Mulesoft, the software of integration between systems
In recent times the whole world has suffered, and it is still suffering the effects of the COVID-19 pandemic. We have heard, especially from the news media and social networks, about the need for companies or organizations to face what is known as digital transformation. But this concept is nothing but new, due to the irruption –among many others-, of mobile technology, cloud tech, social media, Big Data and analytics, the Internet of Things (IoT), etcetera.
What this implies is that organizations have to be prepared to meet these present and future changes in order to implement them in an agile an swift way:
- Increasing IT operational efficiency.
- Increasing business efficiency.
- Improving the customer experience.
- Implementing new products and services more quickly.
- Improving the employee experience.
- Improving the partner experience.
The only aspect that is constant is change. We are in a world of extreme competitiveness. It is not the biggest or the strongest who survive; rather, it is the fast one that eats the slow.
What is Mulesoft?
MuleSoft is a market-leading integration software company, acquired by Salesforce in March 2018 for $6.5 billion, that offers solutions for cross-system integration.
Its flagship product is Anypoint Platform, a complete Integration Platform-as-a-Service (iPaaS) solution for the connectivity managed by API that allows companies to create create networks of data applications and devices, both on their premises and in the cloud. Besides that, it allows the integration of any system (CRM, SAP, SAS, etcetera) from a methodical approach known as API-Led Connectivity.
API-Led Connectivity
It is a methodology to connect applications, data and devices through an API, as opposed to point-to-point integrations.
The main goal of this methodology is to allow integration flows to be reused by many parties within the integration platform. Thank to this recycling of the already available logic (implemented in flows), developers can implement their logic in a safer and quicker way, leading to a shorter time to market.
All this means that the APIs are created in layers, allowing, unlike the E2E approach, that more components (flows) can be reused, facilitating the implementation of new systems and services.
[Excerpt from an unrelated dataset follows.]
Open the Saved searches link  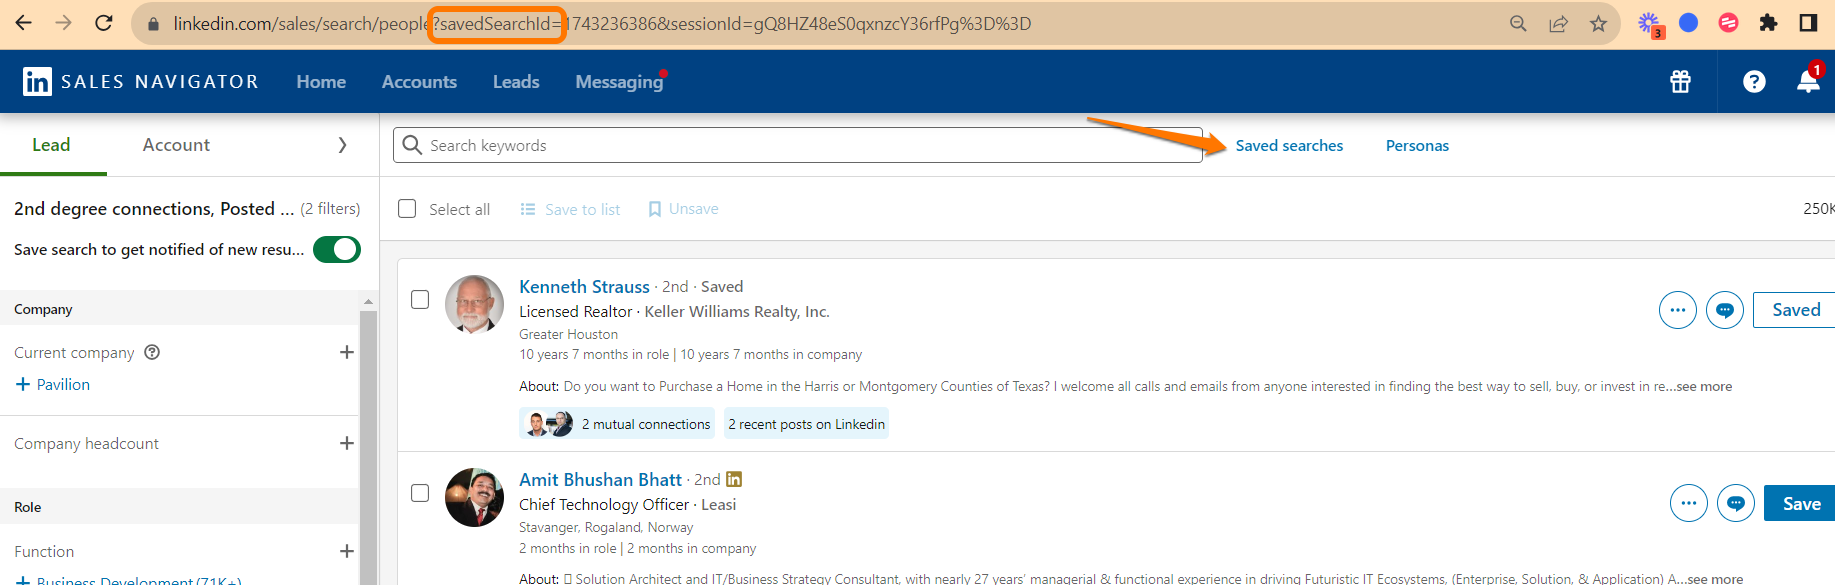coord(1289,146)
The comparison between this methodology and those known as “traditional” can be summarized in this chat:
API-Led Connectivity | Traditional approaches (P2P, E2E) |
On time and on budget.
Aimed at reuse rather than construction. |
A On time and on budget.
|
Designs ready for change. | Little or no reuse capacity.
Fragile. |
Incorporates governance, compliance, security and scalability. | Hard to manage. |
Satisfies the needs of your business. | They don’t always meet business requirements. |
It encompasses the APIs in three different groups:
- Experience APIs: API aimed at presenting information in order to be easily processed.
- Process APIs: API aimed at data processing, for data obtained in the system layer, and adapting it to meet business needs.
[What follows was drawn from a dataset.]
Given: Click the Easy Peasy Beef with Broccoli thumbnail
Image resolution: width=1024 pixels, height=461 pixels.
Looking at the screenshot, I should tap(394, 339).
- System APIs: API dedicated to the lowest-level processes of connection with data sources.
Anypoint Platform
This is a hybrid integrationo platform, base don the API-Led Connecitivy methodology, and enables:
- The connection of any application, data or devices.
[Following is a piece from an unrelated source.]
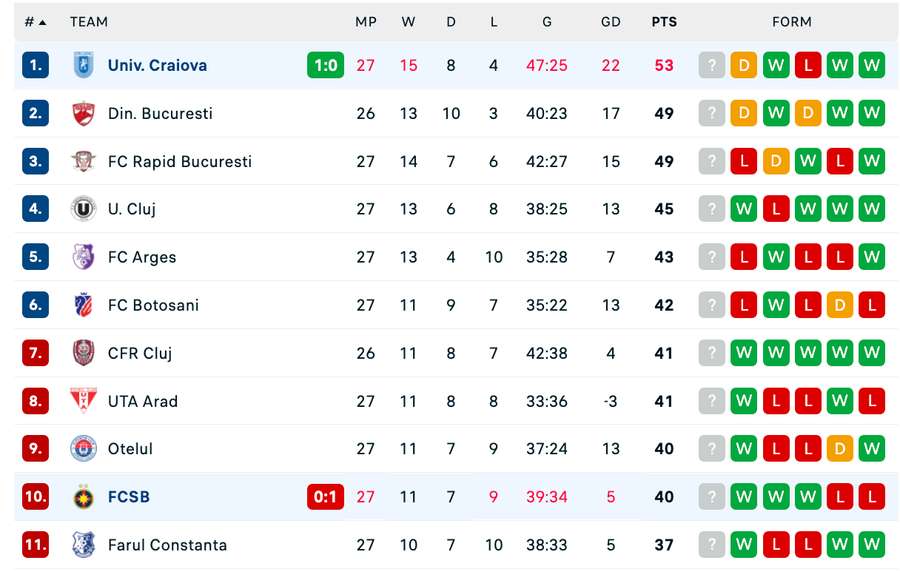Click the Univ. Craiova club crest icon

83,65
- The connection and disconnection of applications without impact on other consumers.
- Design, deploy, manage and secure APIs.
- Business processes automation.
- Recycling existing APIs to build new, more complex and complete APIs: allow other consumers from other business verticals to enter, discover and use those assets.
All of these processes happen through the construction of the Networks Application, which aims to create and deliver new products more efficiently and thus address the digital transformation.
Application Networks
An application network is a way to connect applications, data and devices through an API that exhibits some or all of their assets and data online. The construction of an application network implies the development of reusable assets, and then encourage business participants to reuse and have a self-service with those assets. They can then be used and reused in different ways within the organization. Consecutively, new connections can be made between these assets and through APIs, because it is the best abstraction for information exchange between two parties (information exchange between other applications).
There are not only reusable assets available to be implemented across the organization in order to create and deliver new products more efficiently, there are also teams to help those development groups understand best practices on how to build new products and services, that is, to point the way to a repository of services available for reuse.
Everything that is published in the application network can be discovered, managed, controlled and protected. The central IT organization has the management and governance of all the services and allows development teams from the business lines to reuse them for every project in which they might be considered necessary. People who create new services and products in the organization can take these assets as they are or they might take just a basic component, aggregate it and publish a new basic component. Therefore, a possibility is opened for several teams to take advantage of that asset created previously.
An applications network is not an architecture, it is a set of building blocks on which architectures can be created. Its managed and federated nature allows it to bend, not break. New products and services can be easily connected and disconnected, and technologies such the one offered by Mulesoft allow to achieve the agility and flexibility that every organization needs to continue driving and leading the growing challenges of digital innovation.